Let's take a little closer look at memcpy and, while we're at it, at "big O" or Landau notation.

First, big-O. As i've talked about elsewhere, it's worth remembering the definition of big O, which is that some function g(n) is said to be O(f(n)) when there exists a constant k for which g(n)kf(n). What the constant does is lets you ignore the little details in favor of the important part. As everyone has noted, memcpy of n bytes will be O(n) in most any normal architecture, because no matter what you have to move those n bytes, one chunk at a time. So, a first, naive implementation of memcpy in C could be written

unsigned char *
memcpy(unsigned char * s1, unsigned char * s2, long size){
    long ix;
    for(ix=0; ix < size; ix++)
        s1[ix] = s2[ix];
    return s1;
}

This is in fact O(n), and might make you wonder why we even bother with a library routine. however, the thing about the libc functions is that they are the place where platform-specific utilities get written; if you want to optimize for the architecture, this is one of the places you can do it. So, depending on the architecture, there may be a more efficient implementation options; for example, in the IBM 360 archiecture, there is a MOVL instruction that moves data is big chunks using very highly optimized microcode. So in place of that loop, a 360 implementation of memcpy might instead look something like

LR 3,S1      LOAD S1 ADDR in Register 3
LR 4,S2      
MOVL 3,4,SIZE

(No guarantees that's exactly right 360 code by the way, but it'll serve for an illustration.) This implementation looks like instead of doing n steps around the loop as the C code did, it just executes 3 instructions.

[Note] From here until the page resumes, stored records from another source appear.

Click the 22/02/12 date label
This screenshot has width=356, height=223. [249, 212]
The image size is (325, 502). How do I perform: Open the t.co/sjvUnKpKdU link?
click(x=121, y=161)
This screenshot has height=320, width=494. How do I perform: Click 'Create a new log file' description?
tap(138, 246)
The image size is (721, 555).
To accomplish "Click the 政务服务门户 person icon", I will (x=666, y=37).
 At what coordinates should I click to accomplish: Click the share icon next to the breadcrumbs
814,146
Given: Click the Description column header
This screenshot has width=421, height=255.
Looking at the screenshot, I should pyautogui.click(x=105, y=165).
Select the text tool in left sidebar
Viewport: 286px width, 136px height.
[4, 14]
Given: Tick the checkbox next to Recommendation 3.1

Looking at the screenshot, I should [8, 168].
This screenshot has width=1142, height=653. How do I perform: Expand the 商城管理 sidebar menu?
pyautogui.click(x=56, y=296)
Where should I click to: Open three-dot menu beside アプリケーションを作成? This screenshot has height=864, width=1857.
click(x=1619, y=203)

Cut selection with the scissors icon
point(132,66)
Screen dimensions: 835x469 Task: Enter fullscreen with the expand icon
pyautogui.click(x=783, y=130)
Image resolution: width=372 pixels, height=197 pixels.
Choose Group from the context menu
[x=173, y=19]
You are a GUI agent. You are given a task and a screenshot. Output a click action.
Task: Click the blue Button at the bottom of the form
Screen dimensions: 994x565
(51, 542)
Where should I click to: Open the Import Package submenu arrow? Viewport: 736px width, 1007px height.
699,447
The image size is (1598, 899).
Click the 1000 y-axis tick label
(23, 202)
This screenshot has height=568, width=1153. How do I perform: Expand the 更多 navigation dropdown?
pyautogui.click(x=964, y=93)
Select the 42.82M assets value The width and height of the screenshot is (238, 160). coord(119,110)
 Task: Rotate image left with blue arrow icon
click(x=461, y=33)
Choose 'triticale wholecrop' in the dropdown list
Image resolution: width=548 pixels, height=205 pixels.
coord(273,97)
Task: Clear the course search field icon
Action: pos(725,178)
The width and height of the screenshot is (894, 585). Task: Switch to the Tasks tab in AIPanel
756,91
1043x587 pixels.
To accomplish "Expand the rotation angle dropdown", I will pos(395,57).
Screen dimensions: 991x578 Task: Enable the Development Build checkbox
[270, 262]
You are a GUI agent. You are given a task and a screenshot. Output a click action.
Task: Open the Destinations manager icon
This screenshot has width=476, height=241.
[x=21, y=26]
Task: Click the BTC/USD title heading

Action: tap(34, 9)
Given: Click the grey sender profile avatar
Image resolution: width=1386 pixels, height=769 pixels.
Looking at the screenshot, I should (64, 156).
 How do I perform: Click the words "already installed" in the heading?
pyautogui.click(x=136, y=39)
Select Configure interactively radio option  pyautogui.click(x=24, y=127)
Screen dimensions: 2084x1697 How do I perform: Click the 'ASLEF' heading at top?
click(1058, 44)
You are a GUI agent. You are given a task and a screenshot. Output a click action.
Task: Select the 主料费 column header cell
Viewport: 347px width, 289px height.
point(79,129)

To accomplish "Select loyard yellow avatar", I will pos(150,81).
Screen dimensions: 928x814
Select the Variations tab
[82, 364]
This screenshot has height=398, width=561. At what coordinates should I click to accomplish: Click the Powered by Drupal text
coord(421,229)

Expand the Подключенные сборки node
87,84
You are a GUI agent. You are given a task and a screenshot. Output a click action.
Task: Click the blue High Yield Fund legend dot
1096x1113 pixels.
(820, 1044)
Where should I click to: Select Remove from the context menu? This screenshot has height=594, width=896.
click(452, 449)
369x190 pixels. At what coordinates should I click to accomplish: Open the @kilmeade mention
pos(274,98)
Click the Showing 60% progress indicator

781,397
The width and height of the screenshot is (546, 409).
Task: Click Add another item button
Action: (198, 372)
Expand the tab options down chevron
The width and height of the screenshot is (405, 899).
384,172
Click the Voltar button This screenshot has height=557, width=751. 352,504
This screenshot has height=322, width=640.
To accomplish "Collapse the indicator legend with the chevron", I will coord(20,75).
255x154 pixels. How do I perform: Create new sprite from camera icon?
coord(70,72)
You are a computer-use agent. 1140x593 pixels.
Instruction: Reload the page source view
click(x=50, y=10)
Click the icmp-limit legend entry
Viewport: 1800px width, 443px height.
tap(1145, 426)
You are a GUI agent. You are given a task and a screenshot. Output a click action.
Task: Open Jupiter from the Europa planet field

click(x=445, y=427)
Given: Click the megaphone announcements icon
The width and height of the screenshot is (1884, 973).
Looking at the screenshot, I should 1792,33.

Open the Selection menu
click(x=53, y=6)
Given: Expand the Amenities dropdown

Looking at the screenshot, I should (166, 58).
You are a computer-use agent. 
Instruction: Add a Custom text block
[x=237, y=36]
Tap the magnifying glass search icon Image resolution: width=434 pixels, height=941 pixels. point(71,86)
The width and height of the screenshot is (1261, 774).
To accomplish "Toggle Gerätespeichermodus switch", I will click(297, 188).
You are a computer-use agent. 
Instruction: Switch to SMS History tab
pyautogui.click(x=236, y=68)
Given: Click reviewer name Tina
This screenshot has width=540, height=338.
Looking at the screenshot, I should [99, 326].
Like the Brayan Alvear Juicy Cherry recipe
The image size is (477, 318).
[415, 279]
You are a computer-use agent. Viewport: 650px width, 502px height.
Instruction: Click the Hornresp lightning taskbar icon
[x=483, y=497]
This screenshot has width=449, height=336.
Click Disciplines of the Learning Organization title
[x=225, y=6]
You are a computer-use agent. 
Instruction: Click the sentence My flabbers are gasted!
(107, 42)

What really happens, though, is that it's executing O(n) micro instructions under the covers. What's different between the two is the constant k; because the microcode is much faster, and because there's only three decode steps on the instructions, it is dramatically faster than the naive version, but it's still O(n) -- it's just the constant is smaller.

And that's why you can make good use of memcpy -- it's not asymptotically faster, but the implementation is as fast as someone could make it on that particular architecture.


  1. There is absolutely no way to copy N items faster than O(N). However, it might be able to copy multiple items at once, or use special processor instructions - so it still might be faster than you could do it yourself.
  2. I don't know for sure, but I'd assume that the memory is completely reallocated. That's the safest assumption, and it's probably implementation dependent anyway.

  1. The performance of memcpy can't really be better than O(N) but it can be optimized so that it outperforms manual copying; for example, it might be able to copy 4 bytes in the time it takes you to copy 1 byte. Many memcpy implementations are written in assembly using optimized instructions that can copy multiple elements at a time which is usually faster than copying data one byte at a time.

  2. I don't quite understand this question, if you use realloc to decrease the size of memory and it succeeds (returns non-NULL), the new location will contain the same data as the old location up to the size of the new request. If the memory location was changed as a result of calling realloc (not usual when decreasing the size) the contents will be copied, otherwise no copying needs to happen as the memory hasn't moved.